These are chat archives for atomix/atomix

11th
Jan 2016
Jordan Halterman
@kuujo
Jan 11 2016 07:27
indeed
Richard Pijnenburg
@electrical
Jan 11 2016 07:29
Hiya
Uhg. Back to work for me after 2.5 weeks off
Jordan Halterman
@kuujo
Jan 11 2016 07:31
wow nice
sucks going back to work though
2.5 weeks makes you lazy
Richard Pijnenburg
@electrical
Jan 11 2016 07:31
Hehe yeah ;)
Richard Pijnenburg
@electrical
Jan 11 2016 07:37
One thing is for sure. I should have gone to bed way earlier then 1 am and have my alarm at 6. Lol
Jordan Halterman
@kuujo
Jan 11 2016 07:38
I did my experiment with sharding and abandoned it again. Any solution I can implement in a week would be half assed. So instead I just finished porting some of the work I did a while back to allow clusters to dynamically scale in Atomix. The thing that has always annoyed me about AtomixReplica is that it’s still limited to 3 or 5 nodes. You can’t just start n number of replicas and let the system figure out the replication itself. But now you can, or will be able to. Essentially, the user defines the number of Raft nodes and the number of backup nodes per Raft node, and Atomix dynamically scales the Raft cluster as nodes are added and removed. If a Raft voting member dies or is partitioned for long enough, Atomix can replace it by promoting another replica to prevent loss to availability. Most importantly, this means you should be able to start 20 replicas and tell it you want 5 Raft nodes, and the cluster will continue operating even if the original 5 Raft nodes die. Probably will take a couple more days to go through all the testing.

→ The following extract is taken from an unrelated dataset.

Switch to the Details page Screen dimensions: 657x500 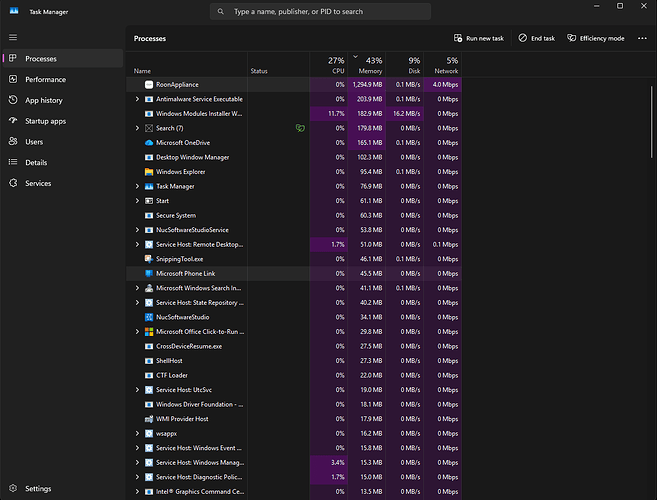36,162
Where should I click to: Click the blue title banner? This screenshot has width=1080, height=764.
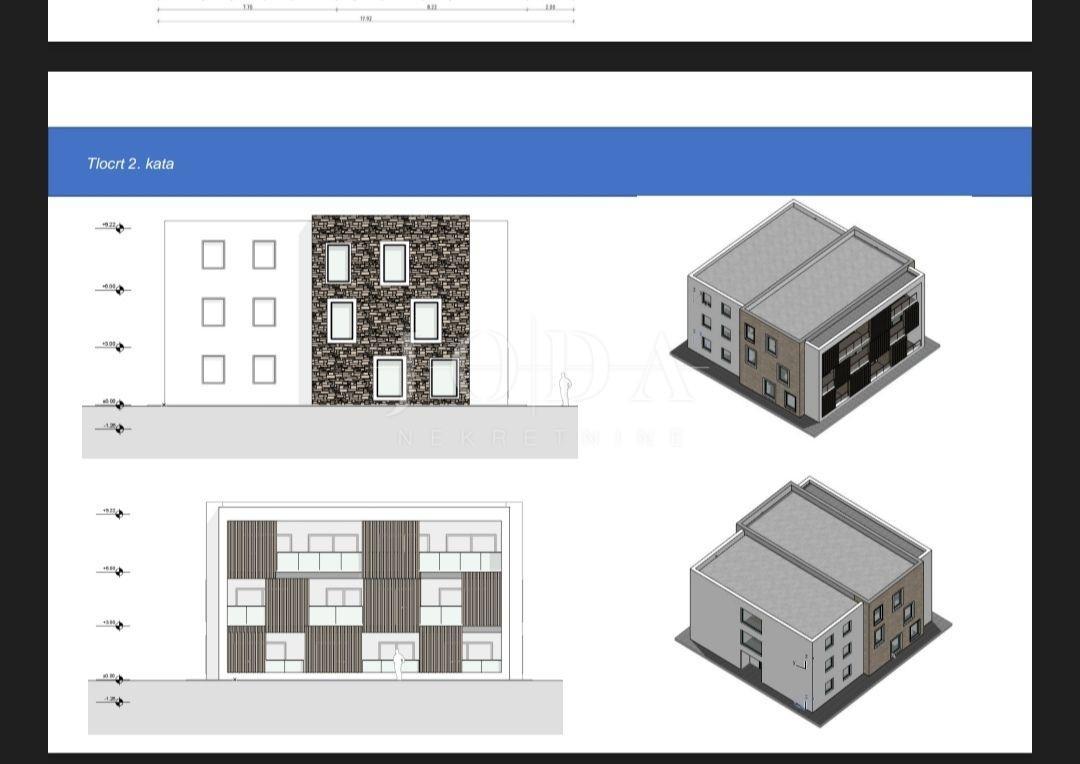(540, 160)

It also adds a gossip-like replication protocol to Raft followers, so the cluster can potentially replicate to many more nodes very efficiently.
Richard Pijnenburg
@electrical
Jan 11 2016 11:45
Hiya. sorry. went to work shortly after you sent this so haven't had time to reply
Any specific reason that Raft is limited to 3 or 5 nodes? or is that a limitation inside atomix?
Jordan Halterman
@kuujo
Jan 11 2016 18:28
@electrical That's a limitation of Raft. Well, it's not technically limited to 3 or 5 nodes, that's just a typical cluster size. Raft requires that a write be stored on a majority of the cluster to be committed, and so having an odd number of Raft nodes provides the greatest level of fault tolerance. A 3 node cluster can tolerate 1 failure, but a 2 node cluster can tolerate 0 failures. A 5 node cluster can tolerate 2 failures, but a 4 node cluster can tolerate 1. What this change to Atomix allows is for cluster sizes to greatly exceed that number. Atomix will ensure that the desired number of nodes participate in the Raft protocol, and the rest either participate in gossip or are just standby nodes. This in theory allows individual nodes to be more ignorant of the structure of the system. Atomix's current structure generally requires that three or five nodes create an AtomixReplica and the rest create an AtomixClient or you use a separate set of AtomixServers with clients. But in this case, you can just create an AtomixReplica on each node and let Atomix figure it out. The user provides a quorumHint and Atomix will ensure at least that many Raft nodes exist at all times. More interestingly, this also provides an additional level of fault tolerance. If a Raft node dies, Atomix can replace it with a non-Raft node to bring the number of alive Raft nodes back to quorumHintand thus return the actual fault tolerance to the desired level. This allows it to behave more closely to HA systems where you can arbitrarily add and remove nodes, though adding and remove nodes is still done in a safe manner, and too many Raft nodes failing simultaneously can still cause a loss of availability. i.e. if the quorumHint is 3 and two Raft nodes die at the same time, the cluster will become unavailable because Atomix/Copycat still use the Raft algorithm to do cluster configuration changes.
When cluster sizes exceed the quorumHit, Raft followers begin replicating state changes to additional nodes. So, if the quorumHint is 3 and you add a fourth node to the cluster, one of the Raft followers will replicate committed entries to the new node. Clients can potentially read from that additional node and still maintain sequential consistency, and in the event that a Raft node fails it can be more quickly replaced by the fourth node since that node is already up-to-date. Copycat doesn't allow a new Raft node to join the existing Raft cluster until its state is caught up to prevent availability issues, but this ensures that process of replacing a Raft node takes only a few seconds.
Jordan Halterman
@kuujo
Jan 11 2016 18:34
So, the pattern of replication in large clusters is leader to followers, and then followers to passive nodes. You can also create nodes that don't actually maintain any state - reserve nodes - but can still replace a Raft node. Atomix allows the user to define the number of Raft nodes and the number of passive nodes per Raft node, and the rest are made into reserve nodes.
Then, you can create a cluster of 100 AtomixReplicas and let them figure it out amongst themselves, though that should not be misconstrued as scalability. You're scaling the number of replicas that can be supported, but not the amount of state or the throughput of state changes.